War criminal or not, doesn't this violate the principle of being allowed to confront your accusers?

Paul Deavereaux

Ratko is no prize. A couple days ago he gave a throat-slitting hand signal to survivors of his butchery.. the court did not like it.

And yet all is not yet lost in the USA...

"An Obama-appointed judge rules its indefinite detention provisions likely violate the 1st and 5th Amendments"

http://www.salon.com/2012/05/16/federal_court_enjoins_ndaa/singleton/

All it might take is a US judge to stand up for the Constitution instead of rolling over to Authority. I hope her action emboldens other judges to stick to the Law instead of sticking it to the rest of us.

The Twisted Genius

Why prosecutors are so prone to this underhanded, despicable and often illegal behavior is beyond me. They are often the most vociferous opponents of allowing exculpatory evidence to surface that may free wrongly convicted people. They have no interest in justice, just winning. As much as I dislike mandatory sentencing guidelines, prosecutorial misconduct should carry hefty prison sentences... among the general prison population.

Walrus

AMEN!!

confusedponderer
Why prosecutors are so prone to this underhanded, despicable and often illegal behavior is beyond me. They are often the most vociferous opponents of allowing exculpatory evidence to surface that may free wrongly convicted people. They have no interest in justice, just winning.
You're witnessing the downside of for instance the iirc elected office of, say, a District Attorney (DA), being for many simply an opportunity to pad their résumés before launching their political careers.

A record of won cases, of having been 'tough on crime', helps. For public office in Texas a few death penalties won probably are a political necessity for a career in the Texas republican party. I may exaggerate a bit.

turcopolier

CP

Yes, you are distorting the facts. Justice Department career prosecutors are equally slippery in their treatment of "discovery," and there is no recourse to the ballot box against them. pl

kao_hsien_chih

This is a consequence the way Mladich and other "war criminals" have been so villified in the international press for so long (comparisons to another case of much less long term notoriety that has received much attention here of late will be deliberately ignored, although hinted at). Since the man is so "obviously guilty," the failure to convict him on the worst possible charges is unacceptable to those who set up this so-called international "criminal court."

I'm not defending Mladich: he is clearly not a "nice person." Still, "justice," to be recognized as such by all sides, means having the appropriate guidelines of behavior respected by all and followed by all, and so many prosecutors at all levels, having the power of the state, the victory, or false sense of "justice" (possibly emanating from the power and/or the victory), seem to feel free to ignore the procedures and rely on "public sentiment" to excuse their behavior.

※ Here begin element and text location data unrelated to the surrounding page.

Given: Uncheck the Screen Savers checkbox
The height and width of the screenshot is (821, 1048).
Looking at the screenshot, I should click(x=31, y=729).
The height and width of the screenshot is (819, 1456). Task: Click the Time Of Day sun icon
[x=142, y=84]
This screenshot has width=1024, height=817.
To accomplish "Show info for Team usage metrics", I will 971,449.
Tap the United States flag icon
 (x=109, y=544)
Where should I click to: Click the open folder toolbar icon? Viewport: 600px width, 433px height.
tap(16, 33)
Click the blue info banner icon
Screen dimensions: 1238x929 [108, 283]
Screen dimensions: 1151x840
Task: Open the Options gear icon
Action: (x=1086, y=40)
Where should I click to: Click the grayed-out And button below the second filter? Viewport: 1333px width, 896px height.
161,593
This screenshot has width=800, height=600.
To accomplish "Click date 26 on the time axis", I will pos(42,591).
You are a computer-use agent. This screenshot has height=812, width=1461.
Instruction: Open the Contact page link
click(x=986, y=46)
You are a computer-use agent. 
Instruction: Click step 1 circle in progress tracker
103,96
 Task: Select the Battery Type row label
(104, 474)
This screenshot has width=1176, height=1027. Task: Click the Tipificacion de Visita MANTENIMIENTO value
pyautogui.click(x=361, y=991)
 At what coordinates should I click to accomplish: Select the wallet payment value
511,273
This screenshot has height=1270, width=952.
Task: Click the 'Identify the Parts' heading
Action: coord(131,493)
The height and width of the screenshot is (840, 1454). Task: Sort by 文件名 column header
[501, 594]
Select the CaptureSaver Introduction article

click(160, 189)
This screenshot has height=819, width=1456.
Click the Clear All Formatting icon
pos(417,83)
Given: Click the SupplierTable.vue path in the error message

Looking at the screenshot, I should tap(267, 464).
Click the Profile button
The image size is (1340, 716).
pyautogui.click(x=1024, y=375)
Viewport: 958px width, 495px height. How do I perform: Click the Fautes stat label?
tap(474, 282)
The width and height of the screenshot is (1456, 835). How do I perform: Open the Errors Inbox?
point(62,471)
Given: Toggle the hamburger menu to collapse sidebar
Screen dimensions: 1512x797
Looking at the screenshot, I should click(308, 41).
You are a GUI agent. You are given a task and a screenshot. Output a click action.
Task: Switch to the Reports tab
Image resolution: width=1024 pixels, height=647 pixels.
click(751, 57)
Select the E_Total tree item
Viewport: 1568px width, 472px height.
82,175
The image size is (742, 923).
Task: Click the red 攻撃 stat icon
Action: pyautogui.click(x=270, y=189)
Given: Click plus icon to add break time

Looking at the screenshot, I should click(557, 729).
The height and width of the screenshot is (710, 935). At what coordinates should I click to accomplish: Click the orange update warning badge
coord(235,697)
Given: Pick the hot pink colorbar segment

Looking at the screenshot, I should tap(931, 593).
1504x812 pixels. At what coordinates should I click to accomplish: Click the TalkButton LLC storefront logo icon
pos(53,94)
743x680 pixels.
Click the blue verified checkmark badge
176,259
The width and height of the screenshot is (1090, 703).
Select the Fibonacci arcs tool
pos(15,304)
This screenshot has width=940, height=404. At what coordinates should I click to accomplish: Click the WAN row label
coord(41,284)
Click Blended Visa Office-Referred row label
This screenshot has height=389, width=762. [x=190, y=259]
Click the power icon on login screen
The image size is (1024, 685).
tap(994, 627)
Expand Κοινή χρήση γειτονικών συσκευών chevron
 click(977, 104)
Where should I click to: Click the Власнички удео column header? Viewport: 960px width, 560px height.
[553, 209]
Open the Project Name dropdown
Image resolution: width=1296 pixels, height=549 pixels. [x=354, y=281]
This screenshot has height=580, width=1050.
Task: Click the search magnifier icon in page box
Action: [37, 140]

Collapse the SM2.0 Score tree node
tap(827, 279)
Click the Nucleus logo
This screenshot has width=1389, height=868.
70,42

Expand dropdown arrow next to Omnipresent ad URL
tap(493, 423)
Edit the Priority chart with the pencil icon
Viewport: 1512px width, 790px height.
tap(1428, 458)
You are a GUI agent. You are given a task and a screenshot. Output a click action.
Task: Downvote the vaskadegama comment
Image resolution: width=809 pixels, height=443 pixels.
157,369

This is disgraceful, and worse, fundamentally destructive to credibility of any "justice" founded upon such foundations.

confusedponderer

I am not so much distorting as I am expressing my distaste.

I was actually giving the US justice system the benefit of a doubt, with the idea in mind that career people are more honest because of career ethos ... alas: If there is no palpable difference between career prosecutors and elected ones - and since you have been there, and I haven't, I take your word for it - then it is something systemic to the justice system proper.

With America's veritable star chambers - with secrecy, secret evidence, unlimited detentions, extra-judicial killings, limited recourse and a hostile prosecutor and harsh punishment in general - America is probably heading towards a point at which they have to reconcile their ideals with the legal realities they face.

Will

it has been the law in this country for a while to turn over exculpating evidence to the defense. the prosecutors, so eager for a conviction sometimes fail to do so.

http://en.wikipedia.org/wiki/Brady_v._Maryland

Laura Collins

There are hundreds or maybe thousands of techniques to be used by these prosecutors in order to solve a case. One of those is they will say and trick that some evidence is not to be shown by the defense team because of its sensitivity.